* _Instructions to follow_:
Please set out every line of the items below as a numbered list, skipping the blank lines.

Stored items
○ ○ ○

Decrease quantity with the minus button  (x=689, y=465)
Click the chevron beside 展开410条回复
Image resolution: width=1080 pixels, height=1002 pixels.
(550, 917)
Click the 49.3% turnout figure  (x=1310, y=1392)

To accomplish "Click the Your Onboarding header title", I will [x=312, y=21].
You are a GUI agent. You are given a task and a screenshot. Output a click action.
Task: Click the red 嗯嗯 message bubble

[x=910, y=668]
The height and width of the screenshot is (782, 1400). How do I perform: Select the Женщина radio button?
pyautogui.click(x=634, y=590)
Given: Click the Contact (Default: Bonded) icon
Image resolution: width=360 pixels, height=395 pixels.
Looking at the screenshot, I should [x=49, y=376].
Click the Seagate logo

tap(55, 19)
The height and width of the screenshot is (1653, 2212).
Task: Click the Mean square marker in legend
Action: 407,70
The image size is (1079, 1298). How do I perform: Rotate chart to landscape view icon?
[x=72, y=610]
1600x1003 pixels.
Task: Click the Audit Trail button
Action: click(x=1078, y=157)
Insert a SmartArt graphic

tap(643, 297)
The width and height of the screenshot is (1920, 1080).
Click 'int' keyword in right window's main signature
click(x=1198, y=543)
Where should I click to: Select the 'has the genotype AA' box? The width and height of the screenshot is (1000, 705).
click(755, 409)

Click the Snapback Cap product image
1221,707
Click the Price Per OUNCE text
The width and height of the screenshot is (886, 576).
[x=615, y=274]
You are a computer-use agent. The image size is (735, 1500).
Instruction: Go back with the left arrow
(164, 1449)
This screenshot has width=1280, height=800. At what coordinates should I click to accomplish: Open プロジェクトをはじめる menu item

○ ○ ○

* _Response to the task_:
1. Decrease quantity with the minus button  (x=689, y=465)
2. Click the chevron beside 展开410条回复
3. Image resolution: width=1080 pixels, height=1002 pixels.
4. (550, 917)
5. Click the 49.3% turnout figure  (x=1310, y=1392)
6. To accomplish "Click the Your Onboarding header title", I will [x=312, y=21].
7. You are a GUI agent. You are given a task and a screenshot. Output a click action.
8. Task: Click the red 嗯嗯 message bubble
9. [x=910, y=668]
10. The height and width of the screenshot is (782, 1400). How do I perform: Select the Женщина radio button?
11. pyautogui.click(x=634, y=590)
12. Given: Click the Contact (Default: Bonded) icon
13. Image resolution: width=360 pixels, height=395 pixels.
14. Looking at the screenshot, I should [x=49, y=376].
15. Click the Seagate logo
16. tap(55, 19)
17. The height and width of the screenshot is (1653, 2212).
18. Task: Click the Mean square marker in legend
19. Action: 407,70
20. The image size is (1079, 1298). How do I perform: Rotate chart to landscape view icon?
21. [x=72, y=610]
22. 1600x1003 pixels.
23. Task: Click the Audit Trail button
24. Action: click(x=1078, y=157)
25. Insert a SmartArt graphic
26. tap(643, 297)
27. The width and height of the screenshot is (1920, 1080).
28. Click 'int' keyword in right window's main signature
29. click(x=1198, y=543)
30. Where should I click to: Select the 'has the genotype AA' box? The width and height of the screenshot is (1000, 705).
31. click(755, 409)
32. Click the Snapback Cap product image
33. 1221,707
34. Click the Price Per OUNCE text
35. The width and height of the screenshot is (886, 576).
36. [x=615, y=274]
37. You are a computer-use agent. The image size is (735, 1500).
38. Instruction: Go back with the left arrow
39. (164, 1449)
40. This screenshot has width=1280, height=800. At what coordinates should I click to accomplish: Open プロジェクトをはじめる menu item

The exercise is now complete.